Dans le cadre de cette pensée "égoïste", où le sujet devient le centre de gravité, la recherche du bonheur prend un autre sens. Contrairement à ce qu'on pourrait croire, elle n'apparaît pas, contre Kant, comme une priorité. Déjà Nietzsche critiquait l'idéal du bonheur : souvent assimilé à la satisfaction de nos désirs, ce serait une façon de les abolir, de trouver enfin le repos. A contrario, la volonté de puissance est un processus d'intensification.
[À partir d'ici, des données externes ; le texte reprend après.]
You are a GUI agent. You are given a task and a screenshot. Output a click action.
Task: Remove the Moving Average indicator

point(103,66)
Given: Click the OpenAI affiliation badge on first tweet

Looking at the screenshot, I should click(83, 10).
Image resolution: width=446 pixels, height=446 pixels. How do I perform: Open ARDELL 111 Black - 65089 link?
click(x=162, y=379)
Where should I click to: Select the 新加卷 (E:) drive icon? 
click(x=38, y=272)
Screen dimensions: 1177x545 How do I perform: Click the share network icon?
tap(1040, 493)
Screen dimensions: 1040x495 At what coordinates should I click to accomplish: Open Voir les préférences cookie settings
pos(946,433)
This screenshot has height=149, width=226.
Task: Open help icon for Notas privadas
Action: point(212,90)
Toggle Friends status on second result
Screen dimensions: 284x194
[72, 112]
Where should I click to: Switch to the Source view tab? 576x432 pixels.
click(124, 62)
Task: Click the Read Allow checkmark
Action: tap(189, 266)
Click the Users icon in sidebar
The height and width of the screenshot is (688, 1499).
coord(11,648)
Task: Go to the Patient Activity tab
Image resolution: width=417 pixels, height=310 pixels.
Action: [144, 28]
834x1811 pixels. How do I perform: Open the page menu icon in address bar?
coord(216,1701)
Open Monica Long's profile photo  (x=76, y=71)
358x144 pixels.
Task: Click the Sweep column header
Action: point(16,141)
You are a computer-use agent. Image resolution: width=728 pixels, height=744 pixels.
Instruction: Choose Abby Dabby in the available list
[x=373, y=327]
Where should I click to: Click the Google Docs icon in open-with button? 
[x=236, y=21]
Chaque objet sur lequel porte le désir n'est que l'occasion d'accroître le désir lui-même. Plus récemment, J. Peterson a insisté sur la nécessité de donner du sens (meaning) à sa vie plutôt que de chercher bonheur. En effet,  le bon-heur est, par définition, bonne fortune, autrement dit un état fondamentalement aléatoire. S'en remettre à lui, c'est donc s'appuyer sur une base bien fragile. Inversement, le sens se définit par la visée d'un objectif qui oriente nos actions. Les progrès en vue de cet objectif peuvent être sources de joie (d'émotions positives, plutôt que de bonheur), mais, plus important, en l'absence de telles émotions, le simple fait de poursuivre un but, un telos, nous accompagne et nous soutient. Cela ne nous rend peut-être pas insensible à l'adversité, mais du moins plus courageux.


En définitive, plutôt que le bonheur, on peut prôner le désespoir. En effet, si espérer, c'est attendre que les événements nous soient favorables (c'est la définition du bonheur), alors nous pouvons attendre longtemps. Au contraire, être désespéré, c'est s'en remettre à soi, se fixer des objectifs et les moyens pour les atteindre. Le bonheur viendra ou ne viendra pas, mais au moins nous agirons, avec détermination.

(1) En français, La Grève ou La Révolte d'Atlas.